Protective Kirschner Wire Fixation to Reduce the Effect of Lateral Hinge Fracture During the Medial Opening Wedge Low Tibial Osteotomy: A Technical Note

Low tibial osteotomy (LTO) with a medial opening wedge is a useful and proven joint salvage procedure to realign ankle joint with correction of the varus deformity and redistribute weight bearing on the ankle for varus tilted ankle arthritis.

A lateral hinge fracture of the LTO is defined as a fracture, and disruption of the lateral cortex occurs during the medial opening process of the LTO because the lateral cortex acts as a fulcrum with the osteotomy site opening. Compared with numerous previous studies focusing on the lateral hinge fracture associated with medial opening wedge high tibial osteotomy (HTO),1–3 a hinge fracture during LTO has not yet been widely discussed. However, in our clinical experience, hinge fracture during LTO was inevitable as the degree of medial opening increased compared with that of HTO. Moreover, a hinge fracture could distract the distal fragment simultaneously with the medial opening process, resulting in the osteotomy site widening rather than valgization of the distal fragment (Fig. 1).

F1FIGURE 1:

A lateral hinge fracture during the low tibial osteotomy. A hinge fracture during low tibial osteotomy can distract the distal fragment with the medial opening process, resulting in the osteotomy site widening rather than valgization of the distal fragment.

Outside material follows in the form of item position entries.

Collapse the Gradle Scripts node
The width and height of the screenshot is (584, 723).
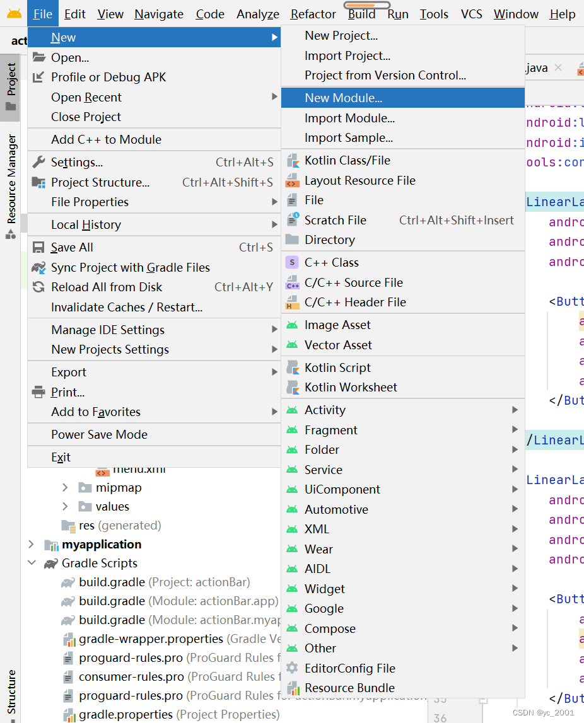point(33,563)
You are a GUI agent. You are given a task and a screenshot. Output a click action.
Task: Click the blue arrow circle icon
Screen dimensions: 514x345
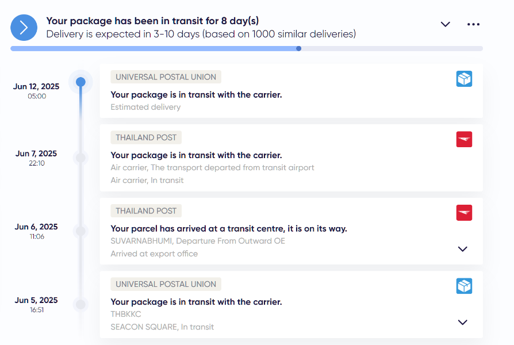tap(24, 28)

Therefore, here, we present a simple but effective technical tip to prevent hinge fractures or inhibit further displacement when a lateral hinge fracture occurs during LTO. This study was conducted after the principles of the Declaration of Helsinki. Furthermore, written informed consent was obtained from all enrolled patients. The Inje University Ilsan Paik Hospital ethics review committee approved this study.

TECHNIQUE

Under general or spinal anesthesia, a pneumatic tourniquet on the distal thigh was inflated with the patient in the supine position. An open or arthroscopic examination of the medial ankle joint with synovectomy was conducted. During an open examination, multiple drillings were performed on the cartilage-denuded medial talar dome or medial gutter, whereas the microfracture procedure was performed through the arthroscopic approach. Subsequently, a 4 to 5 cm longitudinal incision was made on the medial supramalleolar area at the osteotomy site, starting 5 cm proximal to the joint line. A 1.6 mm Kirschner wire (K-wire) was fixed from the medial to the lateral aspects along the imaginary oblique osteotomy line under fluoroscopy. The osteotomy line ended toward the proximal 1/3 of the syndesmosis (proximal syndesmotic tibial osteotomy). Next, we estimated the hinge point when a medial osteotomy site was opened (Fig. 2). After a 2 cm vertical incision accompanied by soft tissue dissection at the estimated hinge point, a 1.6 mm K-wire was inserted from 1 cm proximal to the estimated hinge point, traversing distally across the hinge point until reaching the subchondral bone of the tibial plafond. The angle between this K-wire and the anterior tibial surface ranged from 30 to 40 degrees. To enhance the fixation stability, the adoption of bi-cortical K-wire fixation could be contemplated, wherein a more vertically oriented trajectory towards the anterior cortex of the tibia is used to engage and secure the posterior cortex of the tibia.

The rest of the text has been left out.